The end of four decades of Kurdish insurgency is the latest repercussion of the Gaza war that started in October 2023 and that is forging a new scenario in the Middle East. The true historical importance of 27 February for Turkey, the Middle East and the international system will be best understood in due time. The feeling, however, is that after the fall of the al-Assad regime, Kurdish influence might be instrumentalised by Israel against Turkey’s interests. It has thus been a decisive factor leading to overtures being made towards the leader of the Kurdistan Workers’ Party (PKK), Abdullah Öcalan.
It is expected that the PKK’s farewell to arms and final disbandment will be achieved quite soon, which means that for the first time a Kurdish insurgency in the century-old life of the Turkish republic will be ended not through military means but by the voluntary decision of those who started it.
Öcalan is in the 26th year of serving out his life sentence in the prison island of İmralı in the Marmara Sea off the coast of İstanbul, somewhat reminiscent –in the eyes of many Kurds– of Nelson Mandela’s incarceration at South Africa’s Robben. On 27 February 2025 he issued a ‘Call for Peace and Democratic Society’, tacitly instructing his organisation to lay down arms and disband by convening a congress in the impenetrable mountain redoubt known as Qandil on Iraq’s northern frontier with Iran. The PKK responded positively a day later, stating it would comply with the call of its founder and leader.

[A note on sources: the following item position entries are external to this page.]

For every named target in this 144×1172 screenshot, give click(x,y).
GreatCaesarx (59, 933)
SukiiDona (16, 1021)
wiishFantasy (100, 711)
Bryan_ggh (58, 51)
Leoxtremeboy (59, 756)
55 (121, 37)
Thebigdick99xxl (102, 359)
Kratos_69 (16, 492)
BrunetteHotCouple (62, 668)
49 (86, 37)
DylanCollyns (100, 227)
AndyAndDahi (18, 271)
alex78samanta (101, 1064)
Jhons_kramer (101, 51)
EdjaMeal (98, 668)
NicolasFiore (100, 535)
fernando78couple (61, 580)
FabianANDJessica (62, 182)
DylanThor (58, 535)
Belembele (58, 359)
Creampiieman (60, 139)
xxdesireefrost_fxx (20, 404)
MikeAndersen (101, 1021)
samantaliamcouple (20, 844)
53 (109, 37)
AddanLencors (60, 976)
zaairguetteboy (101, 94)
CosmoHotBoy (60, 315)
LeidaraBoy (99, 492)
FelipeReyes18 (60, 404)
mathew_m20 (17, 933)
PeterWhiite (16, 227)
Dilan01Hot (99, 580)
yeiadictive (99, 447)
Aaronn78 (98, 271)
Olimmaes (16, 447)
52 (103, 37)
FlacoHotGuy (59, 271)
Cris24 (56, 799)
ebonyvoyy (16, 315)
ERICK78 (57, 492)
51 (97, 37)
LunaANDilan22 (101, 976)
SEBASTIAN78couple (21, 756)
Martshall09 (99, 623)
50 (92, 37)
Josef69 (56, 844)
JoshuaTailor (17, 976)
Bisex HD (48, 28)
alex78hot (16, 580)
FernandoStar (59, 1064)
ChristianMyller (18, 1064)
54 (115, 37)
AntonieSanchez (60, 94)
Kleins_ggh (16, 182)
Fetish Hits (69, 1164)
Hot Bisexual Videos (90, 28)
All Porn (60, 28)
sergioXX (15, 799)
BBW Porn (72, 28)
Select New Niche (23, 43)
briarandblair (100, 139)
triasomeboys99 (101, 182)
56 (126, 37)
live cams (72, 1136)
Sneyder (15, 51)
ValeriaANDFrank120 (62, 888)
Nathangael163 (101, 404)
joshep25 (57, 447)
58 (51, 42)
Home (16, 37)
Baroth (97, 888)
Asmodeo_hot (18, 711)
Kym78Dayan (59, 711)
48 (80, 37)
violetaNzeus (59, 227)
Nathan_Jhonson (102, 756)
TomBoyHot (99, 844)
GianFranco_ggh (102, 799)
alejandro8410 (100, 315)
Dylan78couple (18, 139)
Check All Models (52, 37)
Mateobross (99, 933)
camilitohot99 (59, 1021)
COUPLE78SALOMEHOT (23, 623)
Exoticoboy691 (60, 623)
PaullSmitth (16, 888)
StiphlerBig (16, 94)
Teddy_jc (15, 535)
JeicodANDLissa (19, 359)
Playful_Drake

It is expected that the PKK’s farewell to arms and final disbandment will be achieved quite soon, which means that for the first time a Kurdish insurgency in the century-old life of the Turkish republic will be ended not through military means but by the voluntary decision of those who started it.
A former President and Prime Minister of Turkey, Süleyman Demirel, had once said that the PKK-led insurgency had been the 29th and the strongest and most sustainable one in the chain of Kurdish insurgencies against the Turkish central power in Ankara, thereby threatening the country’s territorial integrity. Twenty-nine years may have been an exaggeration, but from the foundation of the Turkish Republic over the ashes of the defunct Ottoman Empire, the denial of Kurdish identity led to at least three major revolts from 1925 to 1937, which were suppressed violently, with their leaders executed, and the latter’s remains nowhere to be found. The PKK’s armed struggle began in 1984, led by Abdullah Öcalan, who found refuge in Syria until he was deported in 1998 to be ultimately captured in an operation in Kenya thanks to the assistance of the US and Israeli intelligence services. He was taken to Turkey to serve an aggravated life sentence following the abolition of capital punishment to meet the requirements of the EU’s accession process.
In prison, Öcalan became transformed ideologically and acquired more influence than ever, extending his reach to Syria’s Kurds. The latter, following the Syrian civil war that began in 2011 and thanks to their military successes under US support against the Islamic State (ISIS), managed to control more than one-third of Syria’s territory, including its oil fields.
Developments in the Middle East following 7 October 2023, the date of the Hamas attack against Israel, which unleashed a devastating war on Gaza, changed the entire political landscape and the political equation in the region. With the diminishing power of Iran and its proxies, the undermining of the Iran-pioneered ‘Axis of Resistance’ against Israel, and a staunchly pro-Israel new US Administration under President Donald Trump, the future of the Middle East looked more uncertain than ever for Turkey’s decision-makers. Ankara was wary that Israel, the emergent regional power, would instrumentalise the Kurds –long oppressed by Arabs, Turks and Persians– and their growing regional influence against Tel Aviv’s current and potential adversaries in the region, presenting strategic security risks for Turkey. With the implosion of the Syrian regime, Turkey stood at the forefront –alongside Israel– as the strategic winner and presented itself as the sponsor of the new power in Damascus.
Israel’s relationship with the Kurds goes back to the early 1960s when the Kurdish insurgency in Iraq under the leadership of Mulla Mustafa Barzani established links with Israel through the Shah of Iran. The revival of the relationship with military and diplomatic support for Syria’s Kurds (and perhaps later Iranian Kurds) by the much stronger Israel of today would be a nightmare for Ankara since more than half of the world’s Kurds are native to Turkey.
The Kurds managed to establish a quasi-independent entity in northern Iraq following the Gulf War of 1990-91 and the US invasion –with the support of an international coalition– of that country in 2003. The Kurdistan Regional Government of Iraq, although part of federal Iraq, stands as a regional Kurdish powerhouse. The Syrian civil war of 2011 gave rise to another self-ruling Kurdish entity, affiliated with Turkey’s notorious PKK and controlling more than one-third of Syrian territory. Following the region’s profound transformation in the wake of the Gaza conflict and, in particular, the implosion of the 60-year-old Syrian regime, the possibility that Iran might follow suit is no longer unthinkable and it may well become engulfed in turmoil. Since this may allow the Kurds to finally carve out their own national entity, Turkey has no option but to make a move.